During that period, the wall between clergy (priests) and laity (everyone else) was erected, so that all power within the congregations (now parishes) and diocese was held by the clergy. Over every member, no matter how their society was organized. The power to read and interpret the Bible (and eventually every aspect of life) was taken from the laity. The power to choose their spiritual leaders was taken away. Decisions as to what to eat and drink, whom to marry, how to worship, how to live, were no longer theirs. By the 1500s, in Europe, that clerical power was nearly absolute: as strong as any mullah in Iraq might have today.
The Roman Catholic Church was a more powerful and more active enemy of human liberty than virtually any government, then or now.
Since then, things have changed a lot, of course.
The Protestant rebellion against Rome, followed by successful revolts of secular authorities against Church control, shattered that situation, even as Roman Catholicism spread into the New World, Africa and Asia. The rise of Socialism, then Communism and now Transnational Socialism, and the success of the “American Experiment” including freedom from monarchy and freedom of religion, speech, and more, caused Catholicism to lose ground. But it took centuries. Into the 20th Century, in fact, Roman Catholicism almost always supported some of the most tyrannical of human governments, colonialism, and a singular absence of liberty. Even in those countries with liberty, the Catholic faithful still submitted to the broad tyranny of the priests and hierarchy. In many things.
And as noted in this article, many used that tyranny to abuse others, and take still more liberty from its members and its community.

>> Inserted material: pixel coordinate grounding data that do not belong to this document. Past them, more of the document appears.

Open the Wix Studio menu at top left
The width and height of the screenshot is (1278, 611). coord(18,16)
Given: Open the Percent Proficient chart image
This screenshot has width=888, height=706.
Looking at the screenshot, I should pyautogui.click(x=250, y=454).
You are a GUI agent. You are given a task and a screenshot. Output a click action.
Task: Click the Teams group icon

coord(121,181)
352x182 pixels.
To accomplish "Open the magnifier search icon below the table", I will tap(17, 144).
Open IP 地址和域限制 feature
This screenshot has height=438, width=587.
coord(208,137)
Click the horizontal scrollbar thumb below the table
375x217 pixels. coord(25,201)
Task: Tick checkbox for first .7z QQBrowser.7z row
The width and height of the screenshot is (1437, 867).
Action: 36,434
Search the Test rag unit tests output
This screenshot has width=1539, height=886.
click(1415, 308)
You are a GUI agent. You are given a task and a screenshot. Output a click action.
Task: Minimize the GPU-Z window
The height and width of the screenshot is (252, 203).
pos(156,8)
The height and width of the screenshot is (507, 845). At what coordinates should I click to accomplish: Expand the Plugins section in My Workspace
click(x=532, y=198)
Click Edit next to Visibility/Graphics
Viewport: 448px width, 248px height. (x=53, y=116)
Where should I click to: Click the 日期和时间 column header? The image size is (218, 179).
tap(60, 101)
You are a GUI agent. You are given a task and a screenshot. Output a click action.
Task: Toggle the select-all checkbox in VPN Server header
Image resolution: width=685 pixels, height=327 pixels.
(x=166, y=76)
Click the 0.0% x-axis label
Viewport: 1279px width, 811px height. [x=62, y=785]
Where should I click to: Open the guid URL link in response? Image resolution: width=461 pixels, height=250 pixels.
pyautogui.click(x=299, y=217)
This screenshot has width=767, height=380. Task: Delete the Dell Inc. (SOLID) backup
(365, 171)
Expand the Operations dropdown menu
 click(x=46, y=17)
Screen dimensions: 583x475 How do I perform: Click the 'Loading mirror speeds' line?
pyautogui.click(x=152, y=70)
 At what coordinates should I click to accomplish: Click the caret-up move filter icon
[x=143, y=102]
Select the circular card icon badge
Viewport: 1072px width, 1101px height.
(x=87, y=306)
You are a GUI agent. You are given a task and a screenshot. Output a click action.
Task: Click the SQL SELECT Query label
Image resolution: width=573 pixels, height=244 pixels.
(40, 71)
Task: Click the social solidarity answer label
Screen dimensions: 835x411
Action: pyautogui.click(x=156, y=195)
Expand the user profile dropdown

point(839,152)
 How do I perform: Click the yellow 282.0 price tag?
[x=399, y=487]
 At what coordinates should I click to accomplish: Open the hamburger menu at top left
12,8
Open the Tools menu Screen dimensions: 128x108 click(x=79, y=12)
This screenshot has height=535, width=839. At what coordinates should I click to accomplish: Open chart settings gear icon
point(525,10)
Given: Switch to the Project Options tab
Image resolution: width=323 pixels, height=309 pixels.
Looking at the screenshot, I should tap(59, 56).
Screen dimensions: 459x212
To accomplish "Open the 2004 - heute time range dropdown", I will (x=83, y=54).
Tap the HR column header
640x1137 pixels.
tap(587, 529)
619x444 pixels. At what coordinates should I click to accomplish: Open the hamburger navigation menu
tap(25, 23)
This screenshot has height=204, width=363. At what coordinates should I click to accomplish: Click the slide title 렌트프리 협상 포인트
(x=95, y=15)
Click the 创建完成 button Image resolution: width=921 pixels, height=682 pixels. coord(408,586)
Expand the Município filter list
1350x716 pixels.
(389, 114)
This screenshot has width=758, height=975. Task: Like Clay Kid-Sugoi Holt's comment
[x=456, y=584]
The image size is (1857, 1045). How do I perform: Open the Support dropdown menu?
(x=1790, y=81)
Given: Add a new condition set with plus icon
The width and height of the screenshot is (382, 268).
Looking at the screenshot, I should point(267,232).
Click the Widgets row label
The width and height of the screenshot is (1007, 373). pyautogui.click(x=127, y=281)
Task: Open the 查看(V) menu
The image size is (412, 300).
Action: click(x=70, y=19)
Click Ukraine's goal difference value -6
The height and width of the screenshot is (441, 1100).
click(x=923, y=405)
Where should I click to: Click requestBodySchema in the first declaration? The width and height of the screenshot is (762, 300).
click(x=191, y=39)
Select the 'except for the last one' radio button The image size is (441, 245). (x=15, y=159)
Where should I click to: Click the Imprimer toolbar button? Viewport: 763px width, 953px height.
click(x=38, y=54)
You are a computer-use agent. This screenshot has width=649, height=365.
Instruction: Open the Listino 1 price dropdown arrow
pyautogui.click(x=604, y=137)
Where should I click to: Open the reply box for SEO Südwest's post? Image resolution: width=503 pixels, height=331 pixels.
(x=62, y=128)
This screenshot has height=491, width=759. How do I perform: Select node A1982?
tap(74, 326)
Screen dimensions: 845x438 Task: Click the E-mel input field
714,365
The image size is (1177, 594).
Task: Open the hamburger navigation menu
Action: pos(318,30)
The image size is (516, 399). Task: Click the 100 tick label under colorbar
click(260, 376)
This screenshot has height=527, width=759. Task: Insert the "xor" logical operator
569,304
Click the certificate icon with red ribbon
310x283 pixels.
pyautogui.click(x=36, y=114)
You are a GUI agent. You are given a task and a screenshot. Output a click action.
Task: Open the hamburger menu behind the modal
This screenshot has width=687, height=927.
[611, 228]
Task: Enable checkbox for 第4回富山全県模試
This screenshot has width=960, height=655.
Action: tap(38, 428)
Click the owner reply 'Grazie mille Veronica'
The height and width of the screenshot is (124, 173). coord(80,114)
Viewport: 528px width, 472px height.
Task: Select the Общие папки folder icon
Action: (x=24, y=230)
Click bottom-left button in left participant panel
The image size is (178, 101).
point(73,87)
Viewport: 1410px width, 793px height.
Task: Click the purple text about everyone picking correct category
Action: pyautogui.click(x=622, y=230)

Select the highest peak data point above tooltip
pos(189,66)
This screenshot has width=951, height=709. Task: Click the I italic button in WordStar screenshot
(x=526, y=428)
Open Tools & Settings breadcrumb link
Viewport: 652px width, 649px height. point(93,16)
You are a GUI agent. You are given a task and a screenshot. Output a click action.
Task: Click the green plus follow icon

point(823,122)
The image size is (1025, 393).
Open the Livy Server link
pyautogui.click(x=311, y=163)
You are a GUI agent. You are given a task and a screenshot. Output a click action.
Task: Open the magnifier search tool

But the writer ignores a basic tenet of liberty and Christ’s teachings. That concept is individual responsibility. ALL followers of Christ Jesus are priests, able to go directly to their Father and Savior, by His power. We are free to go to God and obey or disobey HIM, not an ordained priest or bishop or pope. They are not needed.
I don’t think it is possible for Roman Catholicism to accept this basic and fundamental concept. Without a hierarchy, there IS no Roman Catholic Church. People who want to be free, to have true God-given liberty, need to leave it. Reform has tried and failed. There is no reason to think it would succeed now.